■ GOAL OF THE EXERCISE
This task calls for every entry below to be repeated exactly.

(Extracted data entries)
^^^^^^^^^^^^^^^^
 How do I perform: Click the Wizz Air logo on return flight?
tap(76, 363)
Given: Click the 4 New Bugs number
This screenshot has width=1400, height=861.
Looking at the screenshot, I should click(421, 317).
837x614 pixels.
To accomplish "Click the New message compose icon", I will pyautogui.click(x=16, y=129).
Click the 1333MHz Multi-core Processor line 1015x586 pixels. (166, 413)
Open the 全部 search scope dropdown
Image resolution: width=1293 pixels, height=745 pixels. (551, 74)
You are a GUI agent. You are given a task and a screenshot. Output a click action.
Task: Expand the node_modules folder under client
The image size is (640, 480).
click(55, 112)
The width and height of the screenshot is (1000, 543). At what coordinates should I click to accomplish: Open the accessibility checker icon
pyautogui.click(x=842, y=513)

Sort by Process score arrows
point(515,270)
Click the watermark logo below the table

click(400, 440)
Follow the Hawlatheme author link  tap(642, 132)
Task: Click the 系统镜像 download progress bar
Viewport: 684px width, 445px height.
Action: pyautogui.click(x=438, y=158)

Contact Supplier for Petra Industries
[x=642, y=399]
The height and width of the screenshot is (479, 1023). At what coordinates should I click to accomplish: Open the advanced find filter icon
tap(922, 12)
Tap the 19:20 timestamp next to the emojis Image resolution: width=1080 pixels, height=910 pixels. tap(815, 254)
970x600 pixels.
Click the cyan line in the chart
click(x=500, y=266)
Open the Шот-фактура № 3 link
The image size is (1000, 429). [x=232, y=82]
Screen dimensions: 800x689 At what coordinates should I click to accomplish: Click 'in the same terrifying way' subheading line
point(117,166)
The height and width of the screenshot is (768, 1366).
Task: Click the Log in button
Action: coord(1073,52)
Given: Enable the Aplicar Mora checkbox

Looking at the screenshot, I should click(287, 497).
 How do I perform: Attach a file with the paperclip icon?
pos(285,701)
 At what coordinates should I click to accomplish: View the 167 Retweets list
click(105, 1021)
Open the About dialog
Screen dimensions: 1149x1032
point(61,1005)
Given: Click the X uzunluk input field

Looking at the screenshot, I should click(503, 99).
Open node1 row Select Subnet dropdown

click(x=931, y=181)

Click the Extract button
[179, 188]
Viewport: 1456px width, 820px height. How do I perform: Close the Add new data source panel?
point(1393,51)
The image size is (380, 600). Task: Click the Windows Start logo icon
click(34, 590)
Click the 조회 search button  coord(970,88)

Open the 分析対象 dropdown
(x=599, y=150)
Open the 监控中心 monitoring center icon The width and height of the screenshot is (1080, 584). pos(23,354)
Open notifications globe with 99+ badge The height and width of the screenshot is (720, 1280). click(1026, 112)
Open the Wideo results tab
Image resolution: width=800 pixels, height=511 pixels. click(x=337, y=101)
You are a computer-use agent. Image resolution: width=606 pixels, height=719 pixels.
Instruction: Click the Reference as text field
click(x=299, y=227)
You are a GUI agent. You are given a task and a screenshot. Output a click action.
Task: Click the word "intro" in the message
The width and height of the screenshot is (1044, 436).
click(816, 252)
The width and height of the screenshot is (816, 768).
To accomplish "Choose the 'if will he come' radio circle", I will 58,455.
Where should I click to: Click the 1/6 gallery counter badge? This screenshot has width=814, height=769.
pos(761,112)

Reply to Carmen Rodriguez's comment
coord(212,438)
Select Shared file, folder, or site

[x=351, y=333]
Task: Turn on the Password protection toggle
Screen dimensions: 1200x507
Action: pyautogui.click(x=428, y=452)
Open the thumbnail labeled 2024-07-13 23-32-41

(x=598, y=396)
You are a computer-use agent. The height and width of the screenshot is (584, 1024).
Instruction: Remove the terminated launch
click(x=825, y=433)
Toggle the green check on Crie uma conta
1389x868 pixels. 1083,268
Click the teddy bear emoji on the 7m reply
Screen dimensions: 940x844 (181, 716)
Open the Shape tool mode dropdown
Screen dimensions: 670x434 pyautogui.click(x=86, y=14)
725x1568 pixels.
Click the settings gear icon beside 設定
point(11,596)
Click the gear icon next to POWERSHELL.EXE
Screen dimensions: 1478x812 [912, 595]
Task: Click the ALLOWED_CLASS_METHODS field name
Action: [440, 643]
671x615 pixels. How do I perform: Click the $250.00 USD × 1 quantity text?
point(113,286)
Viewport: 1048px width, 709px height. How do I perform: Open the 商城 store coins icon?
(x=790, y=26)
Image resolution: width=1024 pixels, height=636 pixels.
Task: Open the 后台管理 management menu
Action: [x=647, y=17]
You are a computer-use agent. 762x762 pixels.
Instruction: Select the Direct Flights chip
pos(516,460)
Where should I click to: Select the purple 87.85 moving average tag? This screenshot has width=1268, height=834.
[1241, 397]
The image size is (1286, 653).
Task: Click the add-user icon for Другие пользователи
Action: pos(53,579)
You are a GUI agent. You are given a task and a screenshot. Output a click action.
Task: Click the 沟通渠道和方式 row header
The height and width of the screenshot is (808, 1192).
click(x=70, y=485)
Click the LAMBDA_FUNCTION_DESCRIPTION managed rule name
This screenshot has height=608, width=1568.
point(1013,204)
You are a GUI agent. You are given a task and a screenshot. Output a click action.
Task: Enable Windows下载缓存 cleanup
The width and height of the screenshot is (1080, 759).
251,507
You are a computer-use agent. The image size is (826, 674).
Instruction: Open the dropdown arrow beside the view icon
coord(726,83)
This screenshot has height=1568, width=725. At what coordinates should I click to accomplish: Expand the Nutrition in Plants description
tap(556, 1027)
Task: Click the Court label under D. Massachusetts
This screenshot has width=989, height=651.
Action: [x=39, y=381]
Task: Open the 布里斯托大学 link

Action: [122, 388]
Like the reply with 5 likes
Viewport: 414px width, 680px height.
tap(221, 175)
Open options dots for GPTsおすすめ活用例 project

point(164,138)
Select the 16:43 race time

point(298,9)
^^^^^^^^^^^^^^^^
■ YOUR SOLUTION
 How do I perform: Click the Wizz Air logo on return flight?
tap(76, 363)
Given: Click the 4 New Bugs number
This screenshot has width=1400, height=861.
Looking at the screenshot, I should click(421, 317).
837x614 pixels.
To accomplish "Click the New message compose icon", I will pyautogui.click(x=16, y=129).
Click the 1333MHz Multi-core Processor line 1015x586 pixels. (166, 413)
Open the 全部 search scope dropdown
Image resolution: width=1293 pixels, height=745 pixels. (551, 74)
You are a GUI agent. You are given a task and a screenshot. Output a click action.
Task: Expand the node_modules folder under client
The image size is (640, 480).
click(55, 112)
The width and height of the screenshot is (1000, 543). At what coordinates should I click to accomplish: Open the accessibility checker icon
pyautogui.click(x=842, y=513)

Sort by Process score arrows
point(515,270)
Click the watermark logo below the table

click(400, 440)
Follow the Hawlatheme author link  tap(642, 132)
Task: Click the 系统镜像 download progress bar
Viewport: 684px width, 445px height.
Action: pyautogui.click(x=438, y=158)

Contact Supplier for Petra Industries
[x=642, y=399]
The height and width of the screenshot is (479, 1023). At what coordinates should I click to accomplish: Open the advanced find filter icon
tap(922, 12)
Tap the 19:20 timestamp next to the emojis Image resolution: width=1080 pixels, height=910 pixels. tap(815, 254)
970x600 pixels.
Click the cyan line in the chart
click(x=500, y=266)
Open the Шот-фактура № 3 link
The image size is (1000, 429). [x=232, y=82]
Screen dimensions: 800x689 At what coordinates should I click to accomplish: Click 'in the same terrifying way' subheading line
point(117,166)
The height and width of the screenshot is (768, 1366).
Task: Click the Log in button
Action: coord(1073,52)
Given: Enable the Aplicar Mora checkbox

Looking at the screenshot, I should click(287, 497).
 How do I perform: Attach a file with the paperclip icon?
pos(285,701)
 At what coordinates should I click to accomplish: View the 167 Retweets list
click(105, 1021)
Open the About dialog
Screen dimensions: 1149x1032
point(61,1005)
Given: Click the X uzunluk input field

Looking at the screenshot, I should click(503, 99).
Open node1 row Select Subnet dropdown

click(x=931, y=181)

Click the Extract button
[179, 188]
Viewport: 1456px width, 820px height. How do I perform: Close the Add new data source panel?
point(1393,51)
The image size is (380, 600). Task: Click the Windows Start logo icon
click(34, 590)
Click the 조회 search button  coord(970,88)

Open the 分析対象 dropdown
(x=599, y=150)
Open the 监控中心 monitoring center icon The width and height of the screenshot is (1080, 584). pos(23,354)
Open notifications globe with 99+ badge The height and width of the screenshot is (720, 1280). click(1026, 112)
Open the Wideo results tab
Image resolution: width=800 pixels, height=511 pixels. click(x=337, y=101)
You are a computer-use agent. Image resolution: width=606 pixels, height=719 pixels.
Instruction: Click the Reference as text field
click(x=299, y=227)
You are a GUI agent. You are given a task and a screenshot. Output a click action.
Task: Click the word "intro" in the message
The width and height of the screenshot is (1044, 436).
click(816, 252)
The width and height of the screenshot is (816, 768).
To accomplish "Choose the 'if will he come' radio circle", I will 58,455.
Where should I click to: Click the 1/6 gallery counter badge? This screenshot has width=814, height=769.
pos(761,112)

Reply to Carmen Rodriguez's comment
coord(212,438)
Select Shared file, folder, or site

[x=351, y=333]
Task: Turn on the Password protection toggle
Screen dimensions: 1200x507
Action: pyautogui.click(x=428, y=452)
Open the thumbnail labeled 2024-07-13 23-32-41

(x=598, y=396)
You are a computer-use agent. The height and width of the screenshot is (584, 1024).
Instruction: Remove the terminated launch
click(x=825, y=433)
Toggle the green check on Crie uma conta
1389x868 pixels. 1083,268
Click the teddy bear emoji on the 7m reply
Screen dimensions: 940x844 (181, 716)
Open the Shape tool mode dropdown
Screen dimensions: 670x434 pyautogui.click(x=86, y=14)
725x1568 pixels.
Click the settings gear icon beside 設定
point(11,596)
Click the gear icon next to POWERSHELL.EXE
Screen dimensions: 1478x812 [912, 595]
Task: Click the ALLOWED_CLASS_METHODS field name
Action: [440, 643]
671x615 pixels. How do I perform: Click the $250.00 USD × 1 quantity text?
point(113,286)
Viewport: 1048px width, 709px height. How do I perform: Open the 商城 store coins icon?
(x=790, y=26)
Image resolution: width=1024 pixels, height=636 pixels.
Task: Open the 后台管理 management menu
Action: [x=647, y=17]
You are a computer-use agent. 762x762 pixels.
Instruction: Select the Direct Flights chip
pos(516,460)
Where should I click to: Select the purple 87.85 moving average tag? This screenshot has width=1268, height=834.
[1241, 397]
The image size is (1286, 653).
Task: Click the add-user icon for Другие пользователи
Action: pos(53,579)
You are a GUI agent. You are given a task and a screenshot. Output a click action.
Task: Click the 沟通渠道和方式 row header
The height and width of the screenshot is (808, 1192).
click(x=70, y=485)
Click the LAMBDA_FUNCTION_DESCRIPTION managed rule name
This screenshot has height=608, width=1568.
point(1013,204)
You are a GUI agent. You are given a task and a screenshot. Output a click action.
Task: Enable Windows下载缓存 cleanup
The width and height of the screenshot is (1080, 759).
251,507
You are a computer-use agent. The image size is (826, 674).
Instruction: Open the dropdown arrow beside the view icon
coord(726,83)
This screenshot has height=1568, width=725. At what coordinates should I click to accomplish: Expand the Nutrition in Plants description
tap(556, 1027)
Task: Click the Court label under D. Massachusetts
This screenshot has width=989, height=651.
Action: [x=39, y=381]
Task: Open the 布里斯托大学 link

Action: [122, 388]
Like the reply with 5 likes
Viewport: 414px width, 680px height.
tap(221, 175)
Open options dots for GPTsおすすめ活用例 project

point(164,138)
Select the 16:43 race time

point(298,9)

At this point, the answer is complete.